DOCUMENT SEGMENT:

Segment Open

Muncie, Indiana; United States;
- Broadcast area: Delaware County, Indiana
- Frequency: 1340 kHz
- Branding: WMUN 92.5 FM and 1340 AM

Programming
- Format: Talk; sports
- Affiliations: Fox News Radio; Fox Sports Radio; Indianapolis Colts Radio Network; Indiana Pacers Radio Network;

Ownership
- Owner: Woof Boom Radio Muncie License LLC
- Sister stations: WBKQ, WERK, WHBU, WLBC-FM, WMXQ

History
- First air date: November 1926; 99 years ago (as WLBC)
- Former call signs: WLBC (1926–1996); WXFN (1996–2022);
- Call sign meaning: Muncie

Technical information
- Licensing authority: FCC
- Facility ID: 17601
- Class: C
- Power: 1,000 watts
- Transmitter coordinates: 40°9′42.00″N 85°22′41.00″W﻿ / ﻿40.1616667°N 85.3780556°W
- Translator: 92.5 W223CZ (Muncie)

Links
- Public license information: Public file; LMS;
- Webcast: Listen live
- Website: www.wmunmuncie.com

= WMUN =

WMUN (1340 AM) is a commercial radio station licensed to Muncie, Indiana, and serving Delaware County, Indiana. It broadcasts a talk and sports radio format and is owned by Woof Boom Radio Muncie License LLC. WMUN features programming from Fox Sports Radio. The station airs some local talk programming in the morning, and a local hour of sports talk is heard weekdays at 4 p.m. WMUN is the flagship station for Ball State University women's basketball and carries games from the Indianapolis Colts and Indiana Pacers. On Friday nights in the fall, WMUN carries local high school football.

Segment Closed

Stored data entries
Segment Open

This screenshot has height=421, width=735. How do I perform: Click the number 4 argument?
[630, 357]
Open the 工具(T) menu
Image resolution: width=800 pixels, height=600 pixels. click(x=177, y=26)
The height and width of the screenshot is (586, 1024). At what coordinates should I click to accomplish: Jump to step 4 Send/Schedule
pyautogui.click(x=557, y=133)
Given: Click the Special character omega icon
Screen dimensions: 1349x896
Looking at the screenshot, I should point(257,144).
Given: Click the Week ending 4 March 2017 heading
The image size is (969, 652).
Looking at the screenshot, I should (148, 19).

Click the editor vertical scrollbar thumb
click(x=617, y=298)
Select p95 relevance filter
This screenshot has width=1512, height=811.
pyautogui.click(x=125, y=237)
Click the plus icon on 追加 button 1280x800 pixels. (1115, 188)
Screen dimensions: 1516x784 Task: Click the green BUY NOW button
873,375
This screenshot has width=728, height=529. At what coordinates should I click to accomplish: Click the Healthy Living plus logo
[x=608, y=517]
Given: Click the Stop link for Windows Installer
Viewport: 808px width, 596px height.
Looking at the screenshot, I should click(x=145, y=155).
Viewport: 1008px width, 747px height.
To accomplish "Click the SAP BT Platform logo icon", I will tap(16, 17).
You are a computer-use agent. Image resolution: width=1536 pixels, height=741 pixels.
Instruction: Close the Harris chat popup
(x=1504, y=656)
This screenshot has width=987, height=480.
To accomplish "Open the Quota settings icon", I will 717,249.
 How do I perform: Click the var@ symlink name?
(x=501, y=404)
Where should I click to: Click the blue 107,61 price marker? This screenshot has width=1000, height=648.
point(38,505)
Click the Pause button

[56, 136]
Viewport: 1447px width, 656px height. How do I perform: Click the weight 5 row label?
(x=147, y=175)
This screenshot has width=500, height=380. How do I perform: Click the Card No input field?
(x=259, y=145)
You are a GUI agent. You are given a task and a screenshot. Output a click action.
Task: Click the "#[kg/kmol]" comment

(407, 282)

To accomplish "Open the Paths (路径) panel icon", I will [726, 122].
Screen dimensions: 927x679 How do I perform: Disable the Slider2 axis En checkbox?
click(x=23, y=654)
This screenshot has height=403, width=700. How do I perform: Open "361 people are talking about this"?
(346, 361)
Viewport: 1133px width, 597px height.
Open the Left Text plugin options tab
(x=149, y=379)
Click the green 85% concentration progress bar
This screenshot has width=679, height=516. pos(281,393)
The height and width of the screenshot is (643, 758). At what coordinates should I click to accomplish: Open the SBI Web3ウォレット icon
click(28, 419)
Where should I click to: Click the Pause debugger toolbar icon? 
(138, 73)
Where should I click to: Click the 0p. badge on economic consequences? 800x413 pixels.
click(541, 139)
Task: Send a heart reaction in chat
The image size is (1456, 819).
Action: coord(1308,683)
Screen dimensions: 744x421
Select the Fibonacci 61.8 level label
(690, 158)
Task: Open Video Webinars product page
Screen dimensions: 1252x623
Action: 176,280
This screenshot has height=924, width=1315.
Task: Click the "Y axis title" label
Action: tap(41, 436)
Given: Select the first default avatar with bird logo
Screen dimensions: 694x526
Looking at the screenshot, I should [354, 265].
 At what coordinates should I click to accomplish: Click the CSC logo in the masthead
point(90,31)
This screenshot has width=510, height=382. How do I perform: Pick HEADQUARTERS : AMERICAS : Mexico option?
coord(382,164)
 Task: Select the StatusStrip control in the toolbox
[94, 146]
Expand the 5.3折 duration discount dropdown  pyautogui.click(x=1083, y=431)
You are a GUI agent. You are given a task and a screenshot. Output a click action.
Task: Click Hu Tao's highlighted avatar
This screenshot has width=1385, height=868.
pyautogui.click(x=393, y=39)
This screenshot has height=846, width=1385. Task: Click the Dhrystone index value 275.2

Segment Closed

ACTIVITY 1: List the sister stations named in the WMUN station profile.
ACTIVITY 2: According to the WMUN station profile, WMUN is the flagship station for which university's women's basketball team?
ACTIVITY 3: Quote the WMUN station profile from "- Former call" up to and including "92.5 W223CZ (Muncie)".

TASK RESULT 1: WBKQ, WERK, WHBU, WLBC-FM, WMXQ

TASK RESULT 2: Ball State University

TASK RESULT 3:
- Former call signs: WLBC (1926–1996); WXFN (1996–2022);
- Call sign meaning: Muncie

Technical information
- Licensing authority: FCC
- Facility ID: 17601
- Class: C
- Power: 1,000 watts
- Transmitter coordinates: 40°9′42.00″N 85°22′41.00″W﻿ / ﻿40.1616667°N 85.3780556°W
- Translator: 92.5 W223CZ (Muncie)